Kiwi kids growing up in poor families would be better off if they were Australian, a new report has found.
The problem is our system of tax credits, Working for Families, doesn't do much for the very worst-off - those growing up in families whose primary incomes are benefits.
"The Australian system of family tax benefits for children is significantly better both in design and level," said Child Poverty Action Group (CPAG) researcher Susan St John.
"Families across all our modelling scenarios show that families get a much lower level of support in New Zealand."
Any families who receive any kind of income-tested benefit or student allowance aren't eligible for the in-work tax credit, regardless of how much paid work they might do - missing out on at least $72.50 a week. Changes that kicked in on July 1 removed the minimum number of hours worked made an extra 19,000 families eligible, St John said - just a small fraction of those who could really benefit from it.
In contrast, the Australian families tax credit system makes people on income support "eligible for the maximum rate of payment automatically", and this combined with Australia's more progressive tax system - which includes a rate of zero for the first AU$20,000 earned - makes it easier for low-income families to get by.
CPAG's report, Family tax credits: Do children get the support in New Zealand that they would get in Australia?, looks at other ways the Australian system is more generous than ours.
The abatement rates in Australia are generally lower and the thresholds higher, meaning parents can earn more before losing all of their entitlements.
In New Zealand payments can vary each week, creating "the potential to create difficulties for families, whose income from tax credits may be unpredictable due to fluctuations throughout the year as Inland Revenue applies its adjustments". In Australia, the adjustment is made just once a year - and a supplementary payment is held back until this annual date to cover any overpayments the parents might have to pay back.
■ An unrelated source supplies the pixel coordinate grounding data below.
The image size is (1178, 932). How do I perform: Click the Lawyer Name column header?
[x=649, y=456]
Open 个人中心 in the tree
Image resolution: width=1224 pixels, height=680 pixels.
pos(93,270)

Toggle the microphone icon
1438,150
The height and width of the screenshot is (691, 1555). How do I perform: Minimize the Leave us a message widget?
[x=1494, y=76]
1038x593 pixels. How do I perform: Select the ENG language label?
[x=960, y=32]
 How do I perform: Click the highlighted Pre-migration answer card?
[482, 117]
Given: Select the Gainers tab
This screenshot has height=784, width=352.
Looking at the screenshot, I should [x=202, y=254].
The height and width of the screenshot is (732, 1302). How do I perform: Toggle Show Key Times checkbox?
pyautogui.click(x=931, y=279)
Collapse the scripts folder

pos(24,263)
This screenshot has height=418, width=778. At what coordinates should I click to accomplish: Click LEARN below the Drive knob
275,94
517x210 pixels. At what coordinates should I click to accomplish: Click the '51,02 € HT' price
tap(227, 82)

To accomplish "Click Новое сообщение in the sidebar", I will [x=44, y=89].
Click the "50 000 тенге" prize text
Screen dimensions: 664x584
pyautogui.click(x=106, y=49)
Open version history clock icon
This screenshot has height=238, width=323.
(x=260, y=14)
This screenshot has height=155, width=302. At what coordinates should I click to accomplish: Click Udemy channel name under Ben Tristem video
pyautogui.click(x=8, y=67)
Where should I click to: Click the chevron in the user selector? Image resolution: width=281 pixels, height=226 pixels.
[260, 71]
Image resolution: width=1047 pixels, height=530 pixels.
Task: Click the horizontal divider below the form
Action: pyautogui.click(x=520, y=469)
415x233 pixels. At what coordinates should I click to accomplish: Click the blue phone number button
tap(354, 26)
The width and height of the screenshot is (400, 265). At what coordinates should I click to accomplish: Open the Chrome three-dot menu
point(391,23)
Australia's tax credits are adjusted annually, whilst New Zealand's only change when they're 5 percent behind inflation - and the in-work tax credit is only reviewed every three years.
"At present, the Australian system is significantly more generous, evident in the higher rates across all six modelled household scenarios," CPAG's report says. "This is particularly the case for families receiving income support. The New Zealand system is discriminatory, penalising the children of parents receiving a benefit."
And anyone receiving the new payments for people out-of-work thanks to COVID-19 is required to have no work at all, meaning they too lose the in-work tax credit - even though people whose jobs were supported by the recent wage subsidy kept it, whether they had work to do or not.
"In light of COVID-19 and associated job losses, it is critical that Working For Families be redesigned so that the children of caregivers who become unemployed do not miss out on these crucial payments," said St John.
CPAG has been campaigning for changes to the In-Work Tax Credit for several years.
Around one in eight Kiwi children lives in material hardship and one in five in poverty, with rates higher for Maori and Pacific children.